WORK ITEM — In your reply, print every line of the listing exactly and omit all images.

ENTRIES SHOWN —
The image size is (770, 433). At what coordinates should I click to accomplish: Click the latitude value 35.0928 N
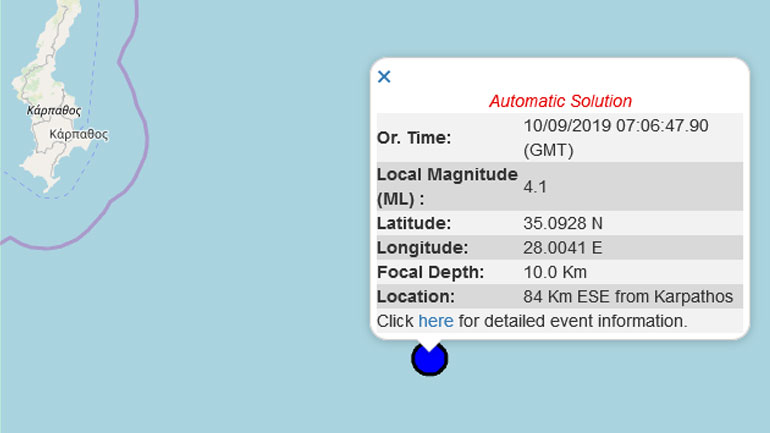click(563, 223)
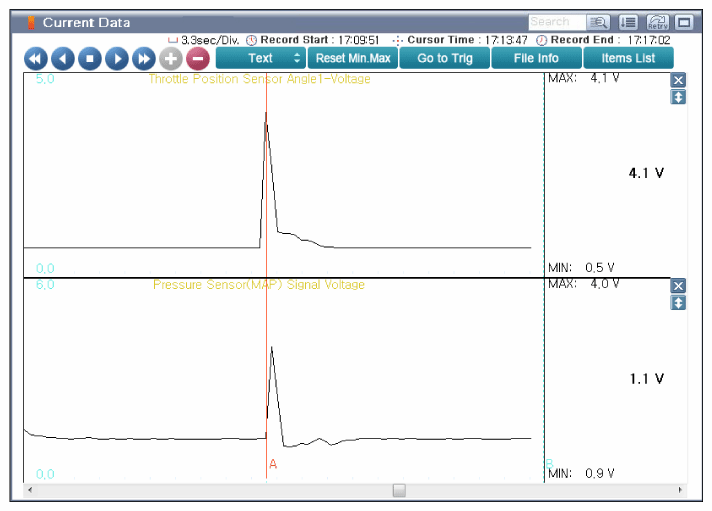
Task: Click the search magnifier icon
Action: [x=599, y=22]
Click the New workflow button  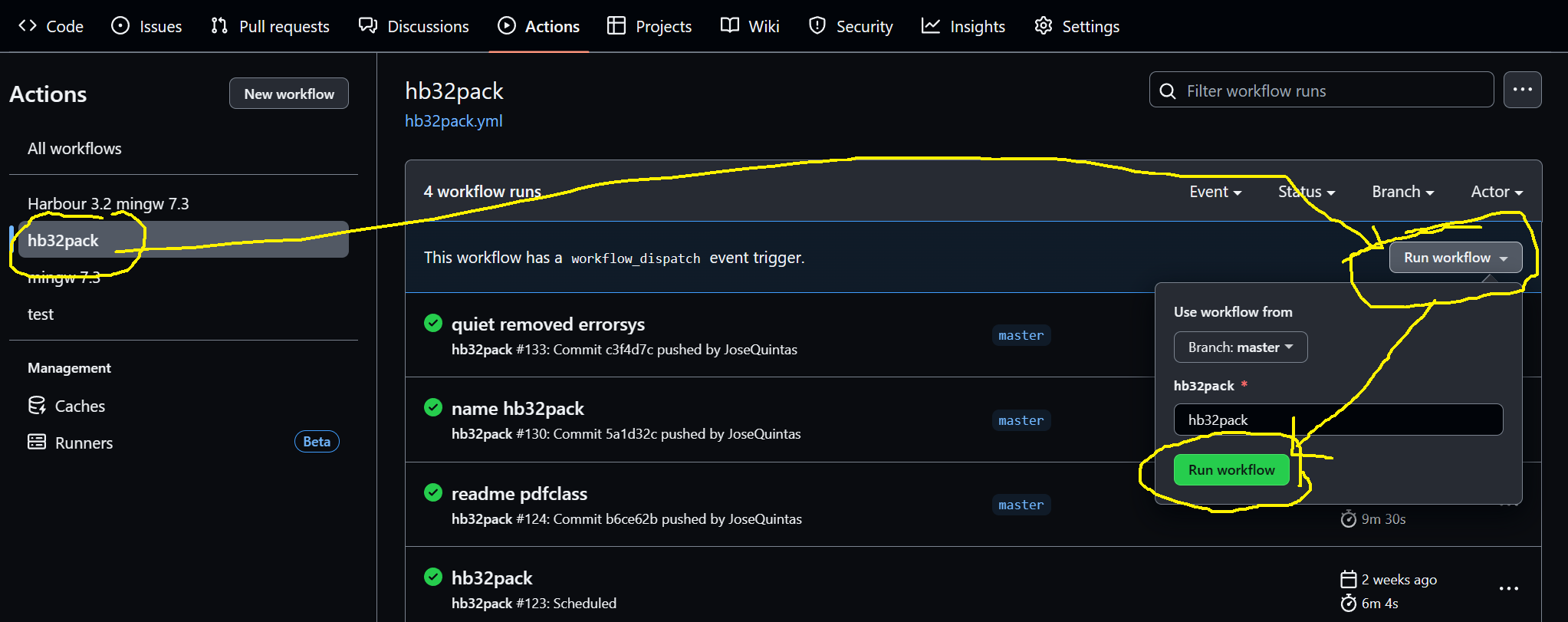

SOLVED EXERCISE —
The image size is (770, 433). At what coordinates should I click to accomplish: Click the latitude value 35.0928 N
click(563, 223)
Task: Click the search magnifier icon
Action: [x=599, y=22]
Click the New workflow button  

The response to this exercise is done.